WHAT YOU WILL DO:
Whatever lies between the line with "Task: Click the" and the end of the data, both included, must be copied exactly and without pictures.

[Collection entries]
*** Block opens ***

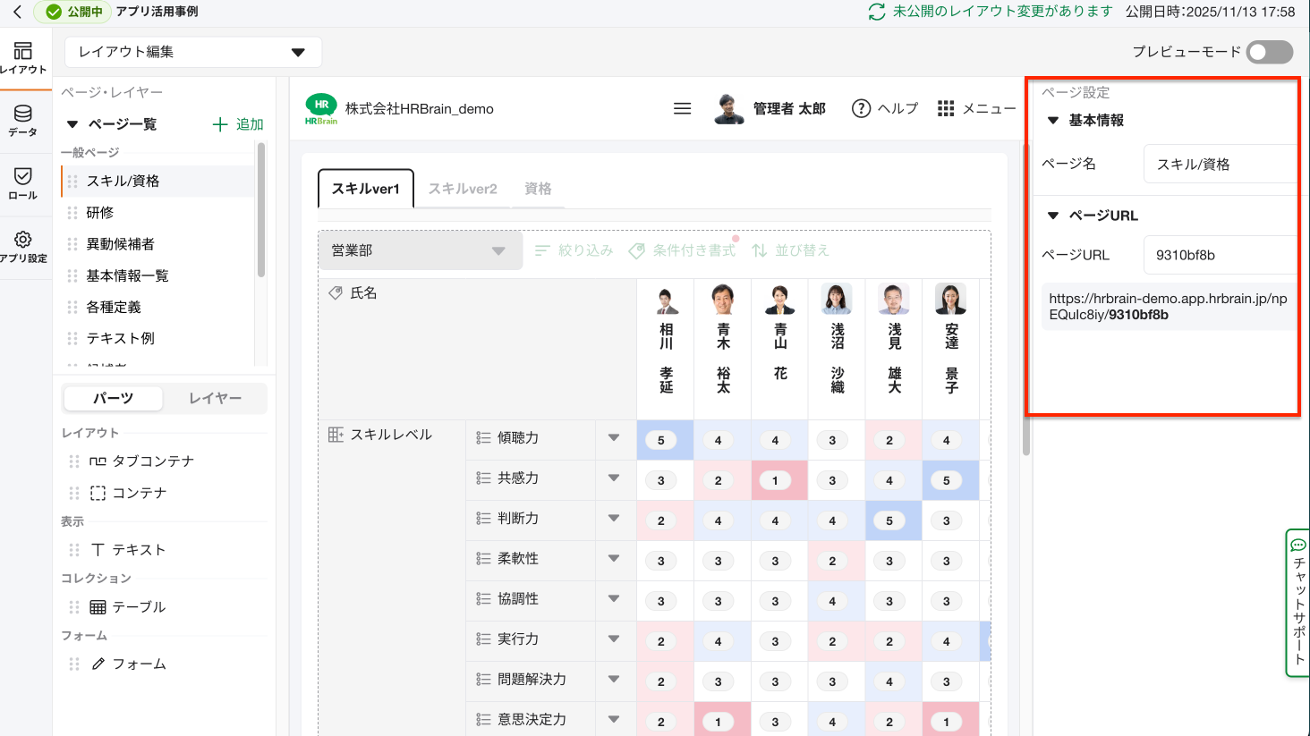Switch to the スキルver2 tab

click(x=462, y=189)
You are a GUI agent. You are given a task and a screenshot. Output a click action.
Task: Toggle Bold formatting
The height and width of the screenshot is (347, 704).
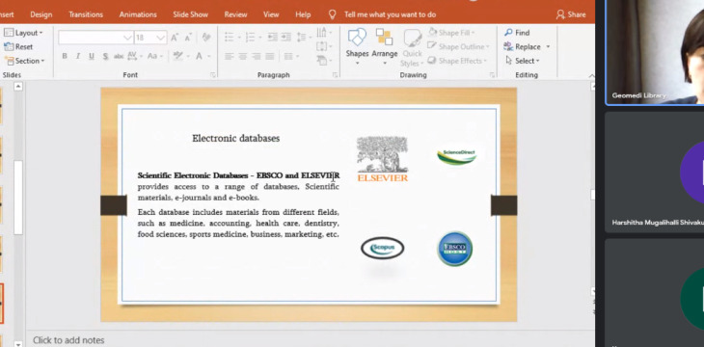coord(65,56)
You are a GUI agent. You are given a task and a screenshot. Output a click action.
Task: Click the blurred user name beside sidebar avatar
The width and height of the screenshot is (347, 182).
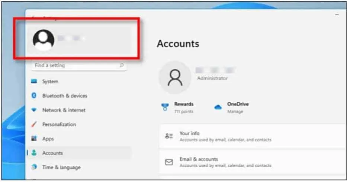point(72,39)
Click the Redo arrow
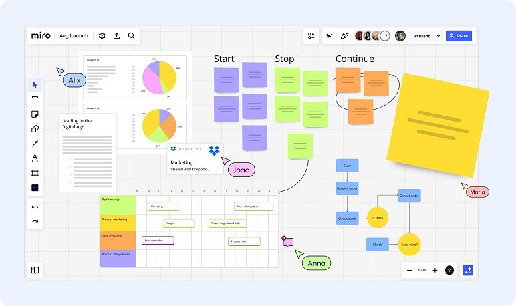The image size is (516, 306). (x=35, y=222)
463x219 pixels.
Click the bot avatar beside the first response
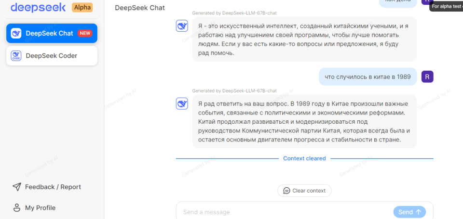[182, 26]
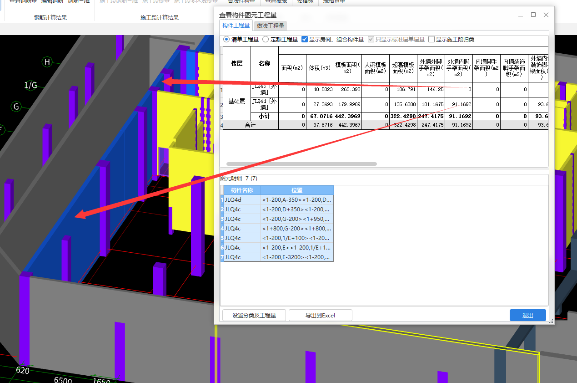Open the 做法工程量 tab

point(270,26)
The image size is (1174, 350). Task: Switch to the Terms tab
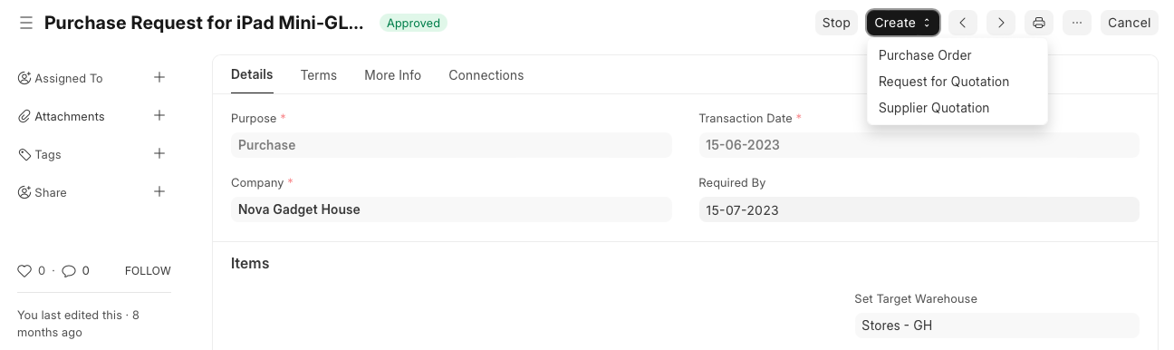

*** Block closes ***

RESPONSE TO THIS EXERCISE:
Task: Click the blurred user name beside sidebar avatar
The width and height of the screenshot is (347, 182).
point(72,39)
Click the Redo arrow
The image size is (516, 306). (x=35, y=222)
463x219 pixels.
Click the bot avatar beside the first response
[182, 26]
Open the 做法工程量 tab

point(270,26)
The image size is (1174, 350). Task: Switch to the Terms tab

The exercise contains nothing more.